Another advantage accrues in this PIP system. The possibility exists that in transferring toner from the PIP drum to the substrate to be printed, the application of the electric field which transfers the electrostatically charged powder may deteriorate the PIP image and thus minimize the possibility of repeatedly toning and transferring from a single imaging. With the embedded screen mesh of this invention, this potential difficulty is completely eliminated. For this purpose, the electric field used to transfer the toner particles to a substrate to be printed is applied to both the mesh electrode 14 and the transparent electrode 12 so that both electrodes are at the same potential. The other electrode is placed on the opposing side of the substrate to be printed. This produces an electrostatic field between the embedded screen mesh and the substrate, which moves the toner particles to the substrate surfaces. It also provides that there will be no applied force within the PIP layer and thus eliminates any degradation effect which transfer electric fields frequently cause.

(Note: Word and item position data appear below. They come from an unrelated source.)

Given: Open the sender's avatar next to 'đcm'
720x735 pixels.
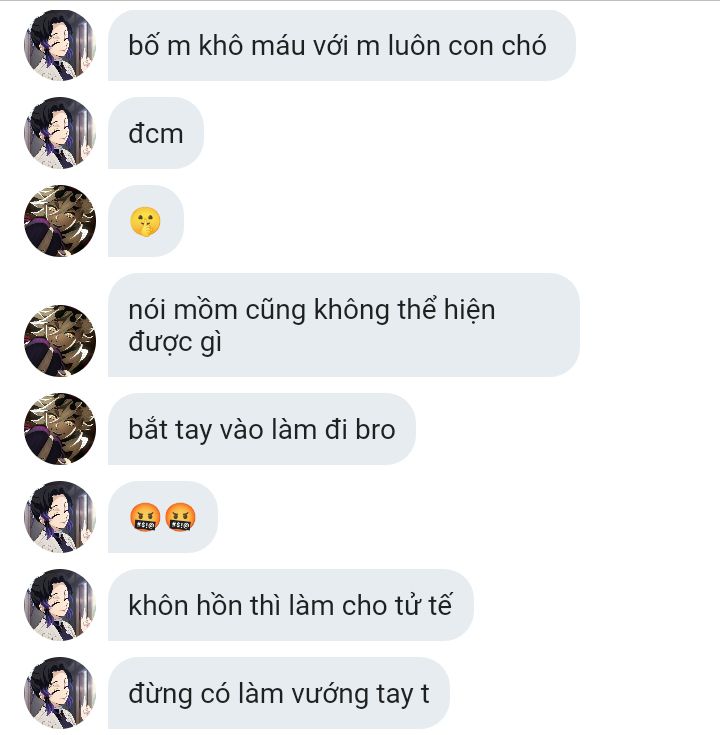Looking at the screenshot, I should tap(60, 133).
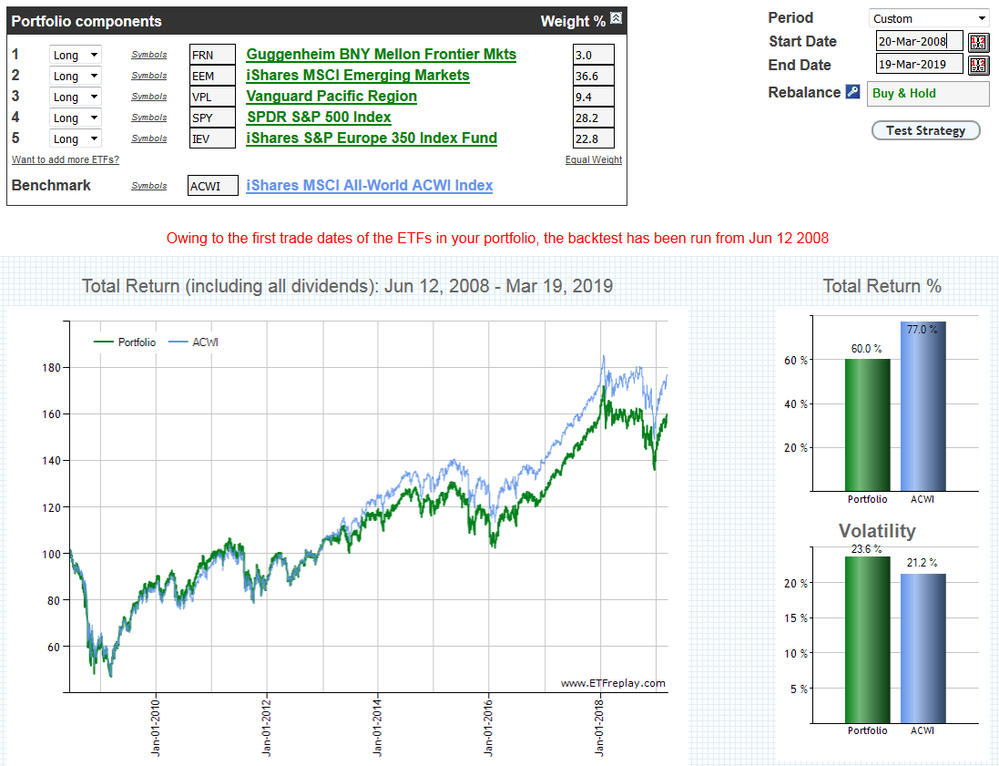This screenshot has height=766, width=999.
Task: Click the key icon beside Rebalance
Action: click(x=852, y=92)
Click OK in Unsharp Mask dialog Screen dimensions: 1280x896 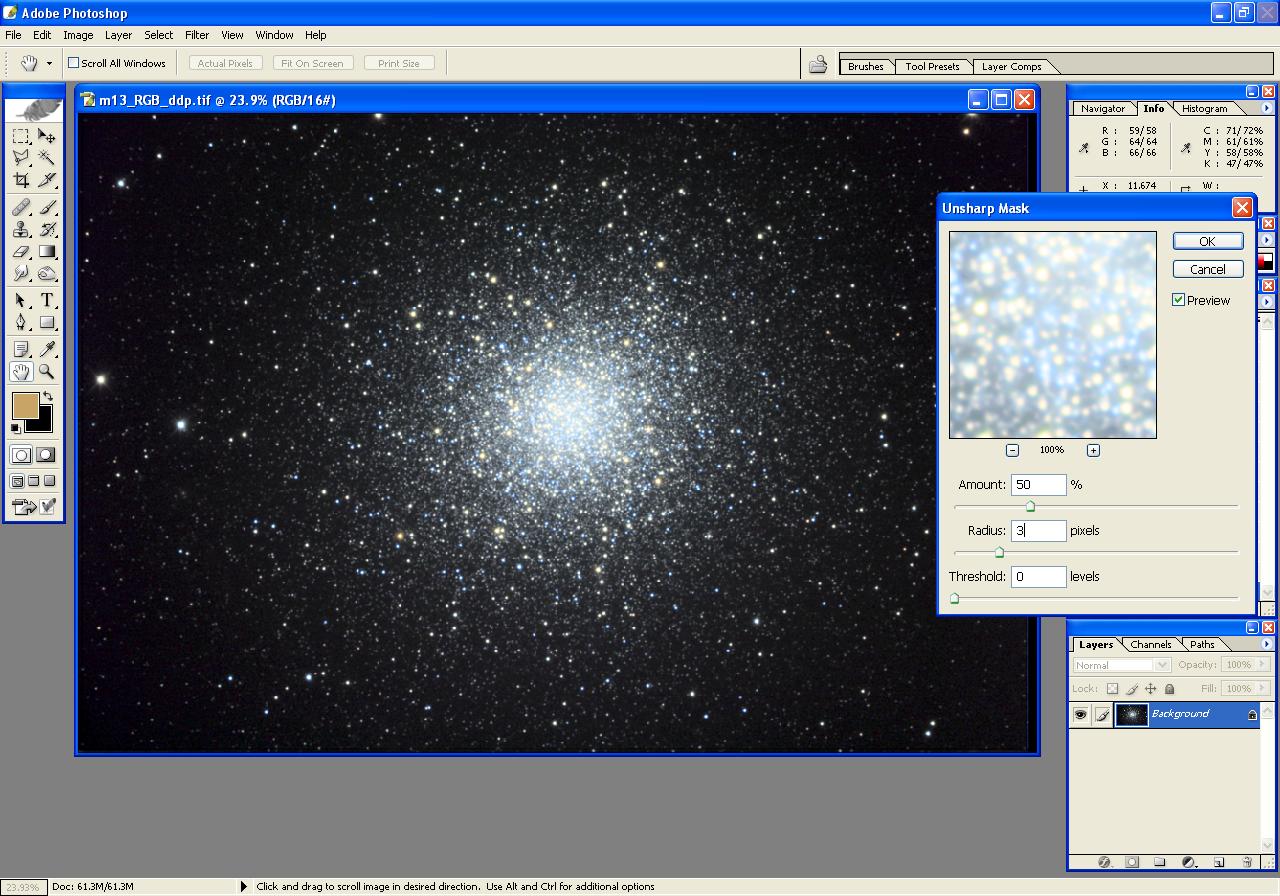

Given the combination of the nonremovable, embedded mesh electrode and the transparent conductive glass electrode of this invention, there are a number of variations which can be utilized within the scope of this invention. All of the presently known methods of polarizing the PIP material can be used, including the image reversal method, as well as the direct polarization method. Either an electrostatic toner dipolar-type a dipolar type toner can be used. The embedded mesh electrode can be of a screen mesh either woven or electrically formed mesh with various thickness to aperture ratios; or it can be of metal evaporated onto the PIP layer surface by standard evaporization techniques. The transparent electrode 12 may be formed of any transparent glass or plastic with a conductive coating, such as tin oxide, deposited thereon.

Thus, the invention as described herein provides the combination of a nonremovable electrode, which can be used to simultaneously apply an electric field and permit the imaging radiation to reach the PIP layer and which does not have to be removed for image transfer and printing purposes, and a transparent conductive coated electrode, which is completely transparent to allow rapid transfer of light to the PIP layer to facilitate fast polarization of the PIP layer. It should be noted that although this invention has been described in connection with a planar system, it is well suited to be used in conjunction with a rotary drum system.

Although but one embodiment of the subject invention has been shown and described in detail, it should be clear to those skilled in the art that, in accordance with the preceding description, many changes and modifications may be made thereto without departing from the scope of this invention. Therefore, this invention is not intended to be limited except as defined in the claims hereinafter.